ECONOMIC GAINS WIDESPREAD
The gains in August were broad-based, spanning 15 of 20 industries. Industries that rely on face-to-face interactions saw strong growth as public health restrictions continued to be eased. Accommodation and food services output increased 7.0%, as the sector continued to recover some of the ground lost since the beginning of the pandemic. Arts, entertainment and recreation output climbed 6.4%, as all forms of activities were up. Transportation and warehousing output grew 1.2%, its third consecutive monthly increase. The gains were led by air transportation, which posted its sixth straight double-digit monthly increase. After contracting 0.6% in July, retail trade rose 1.8% in August, with food and beverage stores contributing the most to the increase.
Manufacturing was also a key growth driver in August, with output increasing 0.5%. However, this was only the sector’s fourth increase in eight months this year, as factory activity continues to be weighed down by significant supply chain disruptions and labour shortages. In fact, manufacturing output has increased by a total of just 0.1% since January and remains 4.3% below its pre-pandemic level. Unfortunately, preliminary information indicates that manufacturing output suffered a significant decline in September.
Canada’s agriculture sector is also having a tough year, as record-setting heat and drought conditions in Western Canada continues to severely affect production. After decreasing 5.5% in July, agriculture, forestry, fishing, and hunting output fell a further 5.7% in August.
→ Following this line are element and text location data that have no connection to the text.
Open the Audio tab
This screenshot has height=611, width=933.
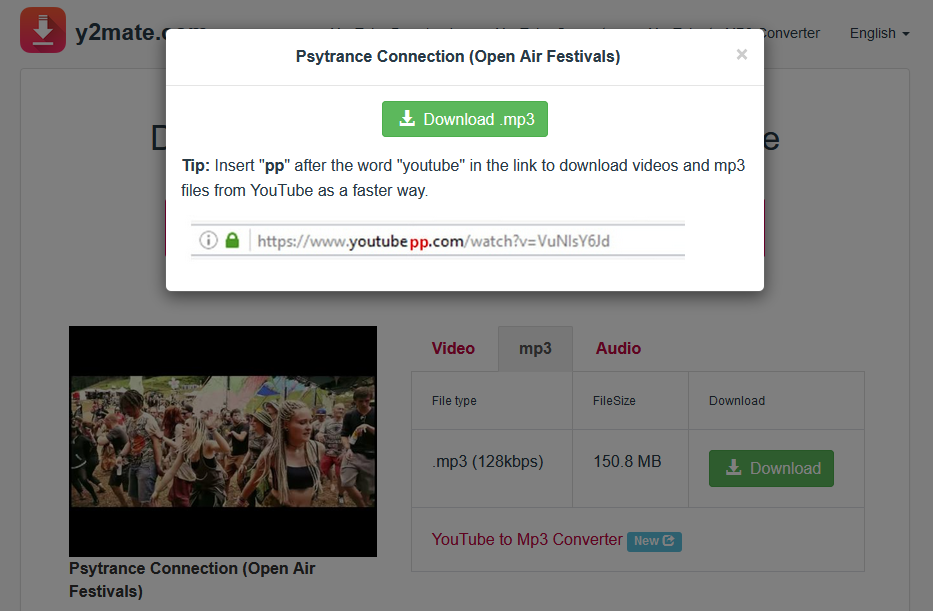[618, 348]
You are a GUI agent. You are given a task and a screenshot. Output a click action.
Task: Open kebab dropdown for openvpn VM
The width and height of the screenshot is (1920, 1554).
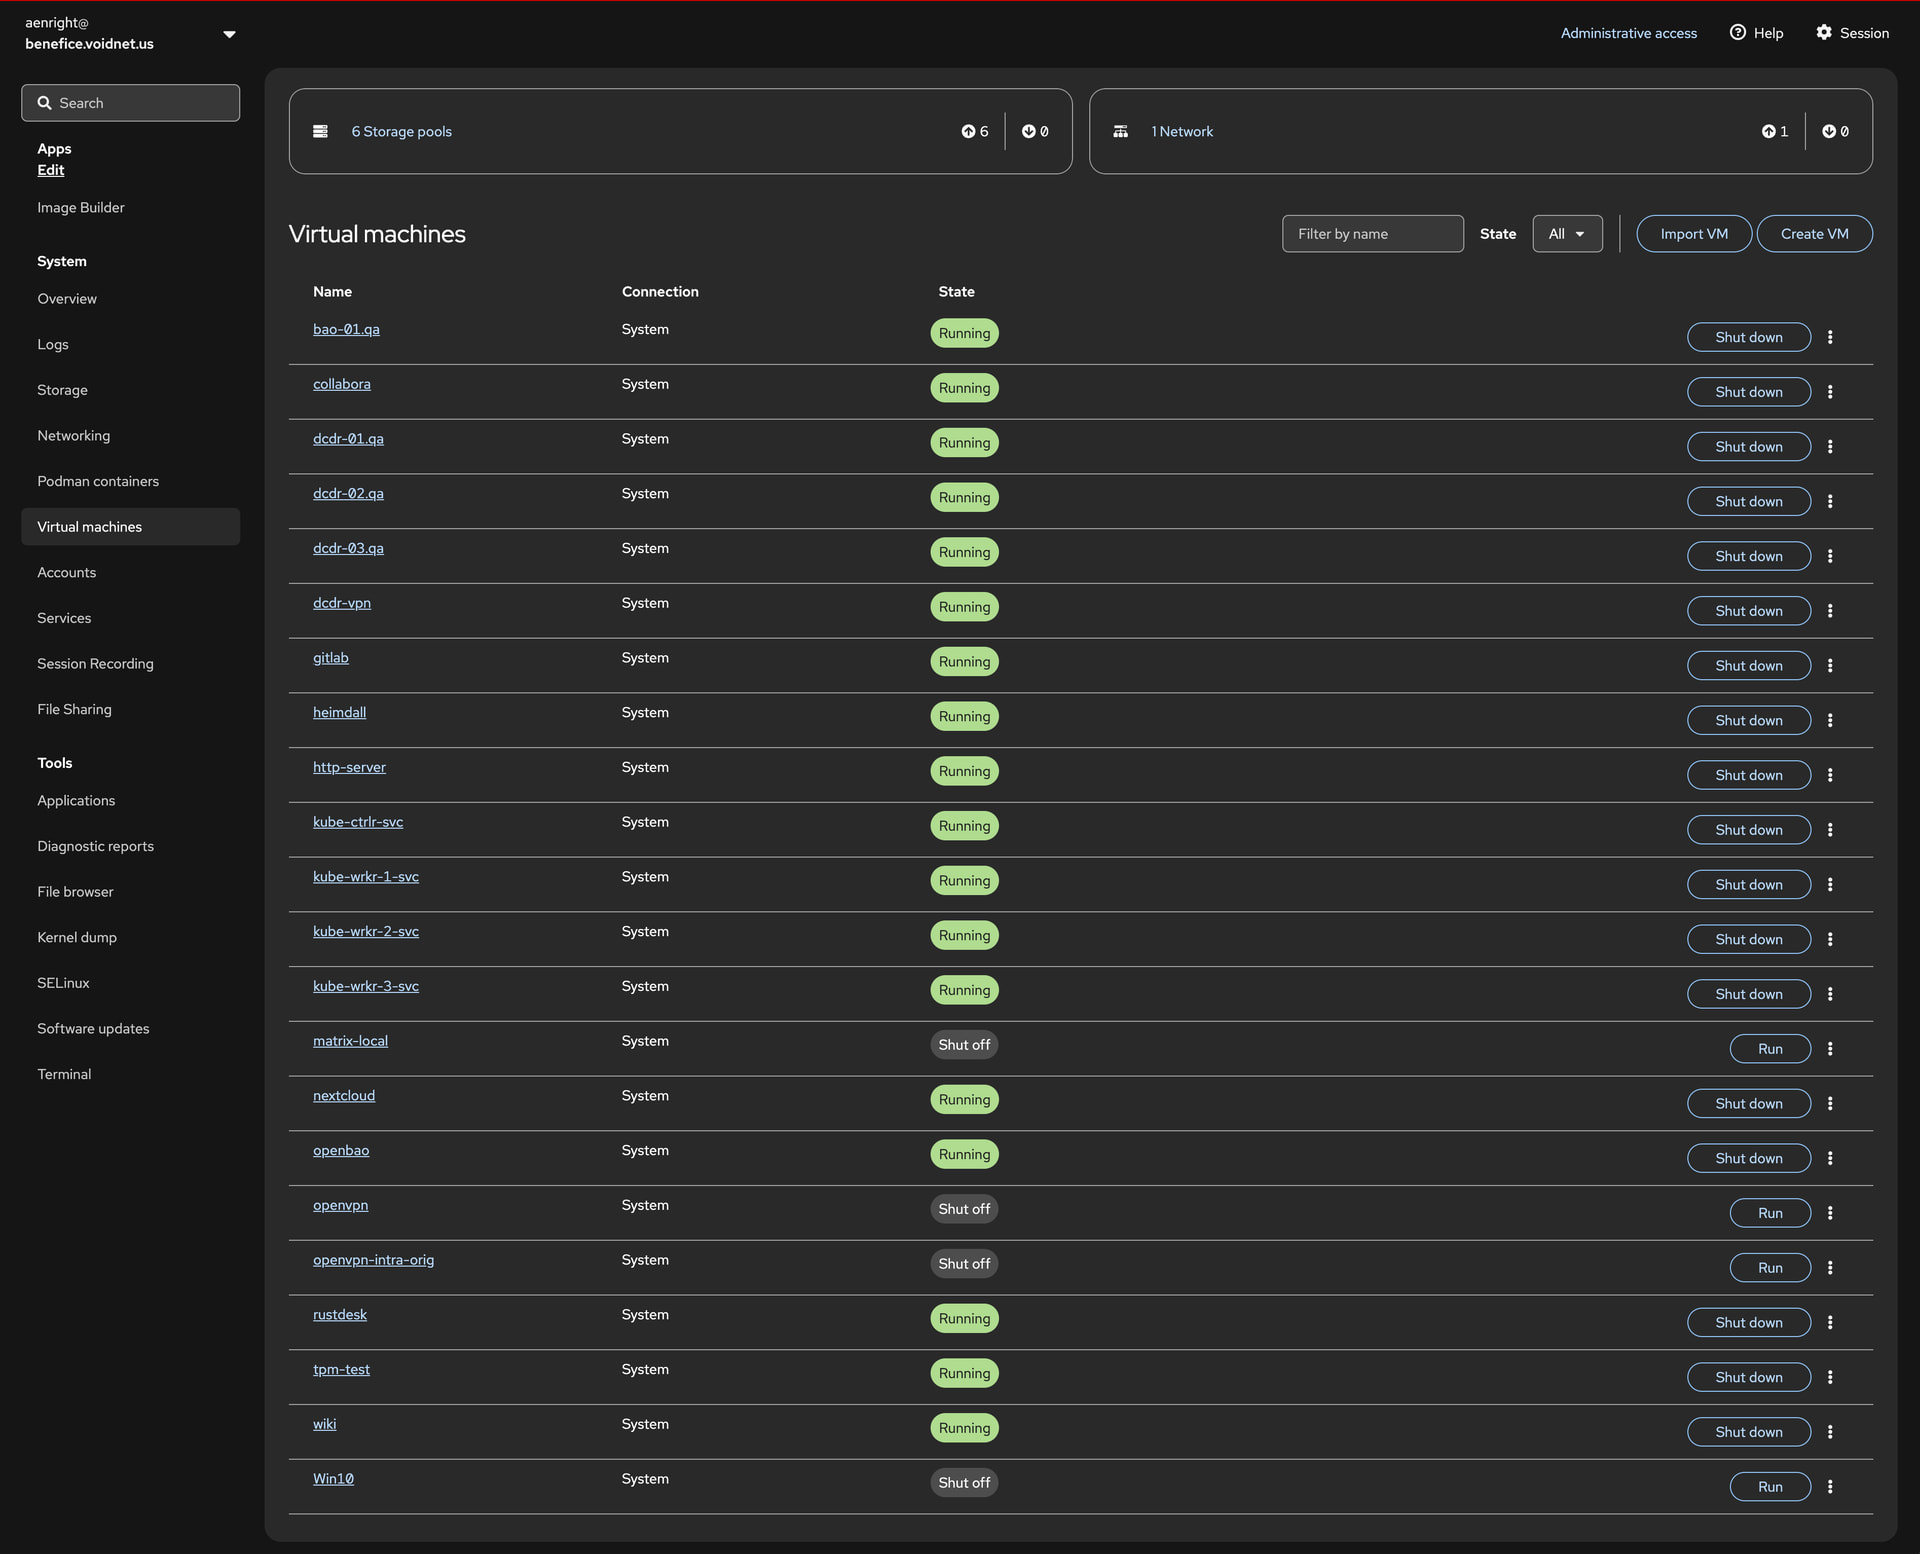(x=1830, y=1213)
Other major goods-producing industries had a relatively uneventful month. Mining, quarrying and oil and gas extraction activity was flat in August, following two months of solid expansion. Construction output was also essentially unchanged, but it came on the heels of three consecutive monthly declines.
MANUFACTURING GROWTH DRIVEN BY CHEMICALS, FABRICATED METALS, AND PLASTICS AND RUBBER PRODUCTS
Output was up in 6 of 11 major manufacturing subsectors. The chemicals sector led the way with an increase of 3.1% in August, more than offsetting a 2.5% decline in July. Fabricated metals output rose 3.5%, partly making up for a 6.4% drop in the previous month.
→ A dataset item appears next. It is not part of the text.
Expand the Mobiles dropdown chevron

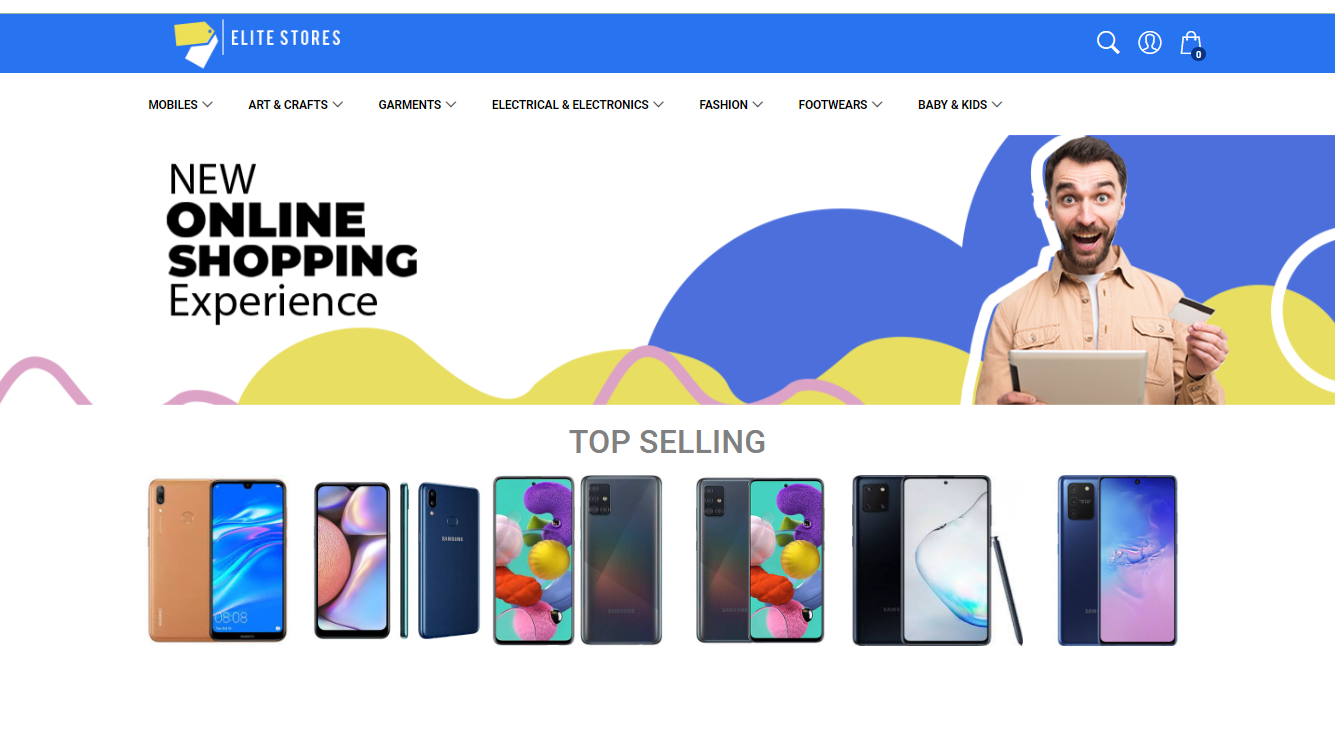[207, 104]
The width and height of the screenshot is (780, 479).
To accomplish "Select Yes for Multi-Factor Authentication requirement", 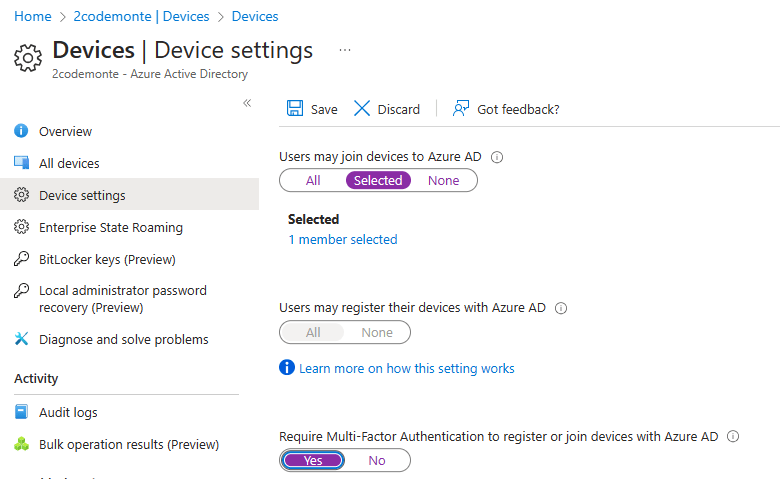I will pyautogui.click(x=313, y=461).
Plastics and rubber products output was up 4.1% in August, the third increase in four months. Among Canada’s 11 major manufacturing subsectors, plastics and rubber products has had the strongest recovery since the pandemic began, with output in August 8.3% above its pre-COVID level.
At the other end of the spectrum, motor vehicle and parts output declined 4.3% in August, down for the fourth time in five months. With the computer chip shortage continuing to dent auto production, motor vehicle and parts output in August was down 28.0% compared to February 2020 and 24.7% compared to August 2020. While most auto makers expect the global semiconductor shortage to gradually ease next year, as of now the situation appears to be worsening, with wait times lengthening and delays getting longer.
Finally, notable declines were also recorded in food manufacturing (-1.3%), primary metals (-3.6%), and wood products (-2.7%). The downturn in food manufacturing was attributable to declines in meat product manufacturing and grain and oilseed milling.